State Management

State is managed in an aggregate. An aggregate can define commands, which may have effect. When they do, the change is recorded and published as an event.

You manage the state by writing reducers for commands. A reducer receives a command and the current state of an aggregate instance. Its task is to calculate the new state. Reducers are supposed to not have side effects. As such, reducers are merely JSON transformations.

Reducers are written in JQ, JSLT or as an aggregation pipeline. A JSLT script receives an object with the fields command and state. It should return the new state. Scripts are allowed to import other scripts. You should always use relative filenames.

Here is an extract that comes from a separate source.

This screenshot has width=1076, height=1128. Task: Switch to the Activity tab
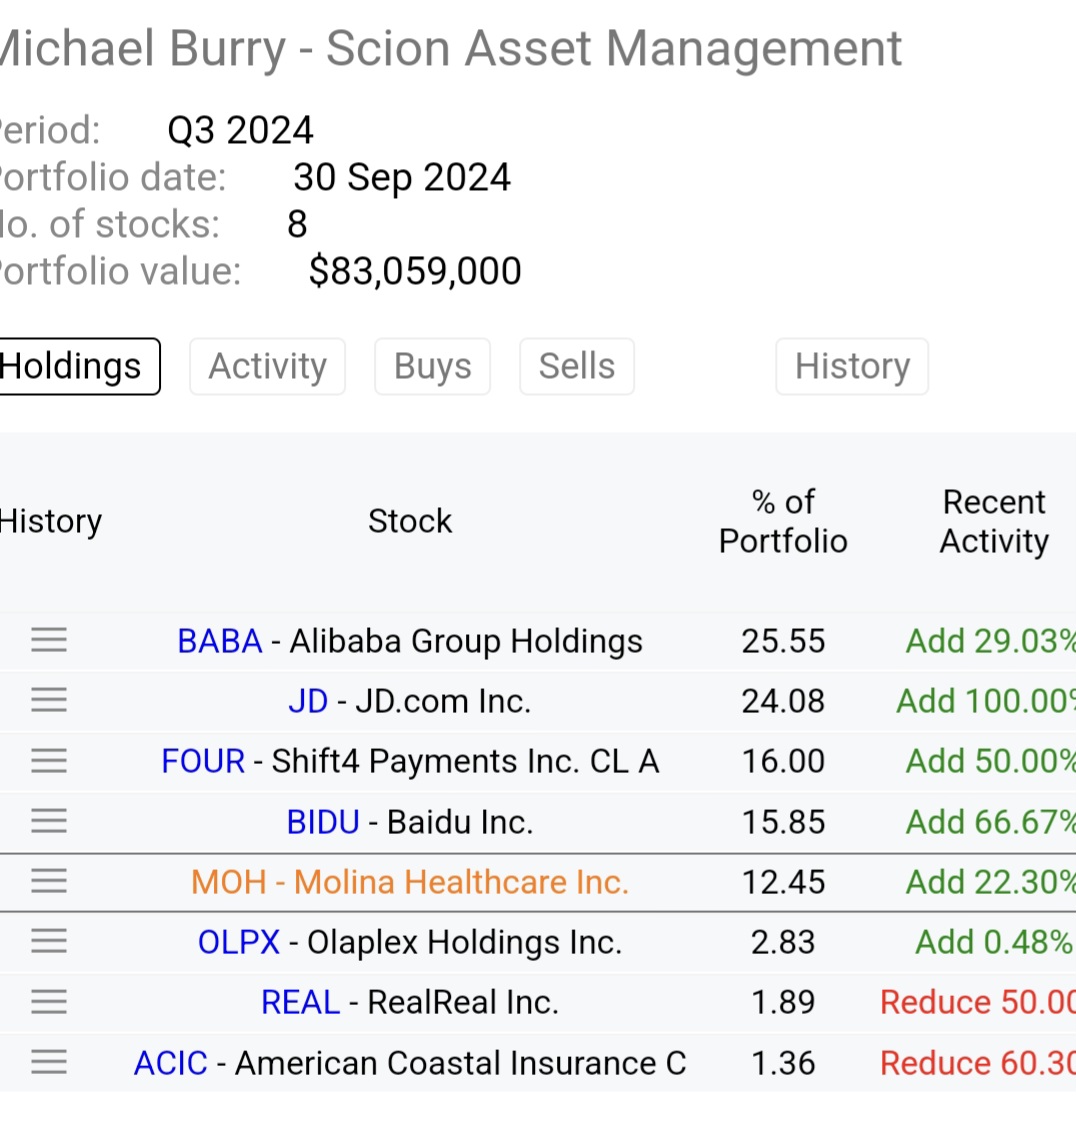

A pipeline receives the same object. Its output becomes the new state. Since you can add your own pipeline stages through a plugin, a reducer could also be written in Java. This is an example of reducers as pipelines.

---
application: app
version: "1.0"
parts:
  - type: aggregate
    aggregateType: plusminus-counter
    name: plusminus
    preprocessor: duplicates.yaml
    commands:
      plus:
        reducer:
          - $replaceRoot:
              newRoot: $state
          - $addFields:
              value:
                $add:
                  - $value
                  - 1
        validator: validators/validate_plus.yaml
      minus:
        reducer:
          - $replaceRoot:
              newRoot: $state
          - $addFields:
              value:
                $add:
                  - $value
                  - -1
        validator: validators/validate_minus.yaml

Aggregate Parts

An aggregate application part has the following fields:

Field	Mandatory	Description
aggregateType	Yes	The name of the aggregate. Usually is it composed as `<app>-<type>`.
commands	No	A JSON object where the keys are the command names. If no commands are given only the built-in commands `put`, `delete` and `patch` will be available.
environment	No	The environment for the aggregate. This will be used for Kafka topic suffixes.
preprocessor	No	A pipeline that pre-processes commands before they are reduced. With this you can avoid adding another public Kafka topic in front of the command topic.
type	Yes	The value is always `aggregate`.
uniqueExpression	No	A MongoDB expression that is executed on aggregate instances. This expresses the uniqueness of aggregate instances based on some criterion. If you use this feature then you must make sure all commands also have the fields that constitute the unique expression.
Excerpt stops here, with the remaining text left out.